Plants and gardens have long served as a creative inspiration for artists. They are places of color, structure and changing light, representations of memories and emotions, expressions of the cycle of life and the passing of time. When the garden is one created by the artist themself, the scope for exploration and engagement intensifies and, whether garden-lover or art-lover, we are drawn in to their stories and meanings. In this four-part series, The Gardens Trust will explore a range of gardens created and celebrated by their artist owners. Attendees will be sent a Zoom link 2 days prior to the start of the talk, and again a few hours before the talk. A link to the recorded session (available for 2 weeks) will be sent shortly afterwards. Register through Eventbrite HERE.

Gardens, fashions, sculpture and antique culture meet and mix as we move between France, Spain, Italy and England with artists who both recorded and, in the case of Sorolla and le Sidaner, created gardens. The third artist is John Singer Sargent. On April 2 we will examine the concepts of the role of gardens in art and culture more generally as exampled and contrasted by these three artists.

Twigs Way is a garden historian, writer and researcher fascinated by the past and intrigued by the role of flowers, gardens and landscape in art and culture of all kinds. Her talks reflect themes of, class and gender, politics, art and literature along with the quirky and unusual. Twigs is Course Director of the MA/PhD in Garden History at Buckingham University and an accredited Arts Society lecturer. Her history of the Chrysanthemum in art and culture was published by Reaktion (2020) and the new edition of A History of Women in the Garden was published by Bloomsbury (2023). Image: Les Jardins Henri Le Sidaner, Gerberoy, photo ©Twigs Way


Thursday, April 24, 9:30 am – 1:30 pm – The Boston Committee of The Garden Club of America Spring Lecture – TulipMania

The Boston Committee of The Garden Club of America will hold its Spring Meeting, Lecture and Luncheon on April 24 at The Gardens at Elm Bank in Wellesley. The meeting will include a lecture, lunch, and tour of the Massachusetts Horticultural Society’s 55,000 tulips in bloom. Mass Hort Executive Director James Hearsum will speak on Gardens as a Community Asset. James Hearsum is an accomplished horticulturist and leader with a proven track record of advancing botanical and community-focused organizations. From 2014 to 2019, he served as the Executive Director of St. Andrews Botanic Garden in Scotland, where he spearheaded transformative initiatives in guest experience, outreach, and education. Under his leadership, the garden established a sustainable Urban Farm, a Butterfly House, and a Community Hub, while also expanding its reach to previously underserved communities.

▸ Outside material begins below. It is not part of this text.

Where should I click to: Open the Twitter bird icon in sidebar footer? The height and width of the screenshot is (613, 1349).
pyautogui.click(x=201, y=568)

Since 2020, Hearsum has brought his extensive horticultural experience and dynamic leadership to the Massachusetts Horticultural Society, continuing to advance excellence in horticulture and community engagement.

Members of member clubs of The Boston Committee will receive an invitation. $35 lecture only, $60 lecture and luncheon. If you are not a member, you may consider joining The Garden Club of the Back Bay, which is one of the affiliate clubs.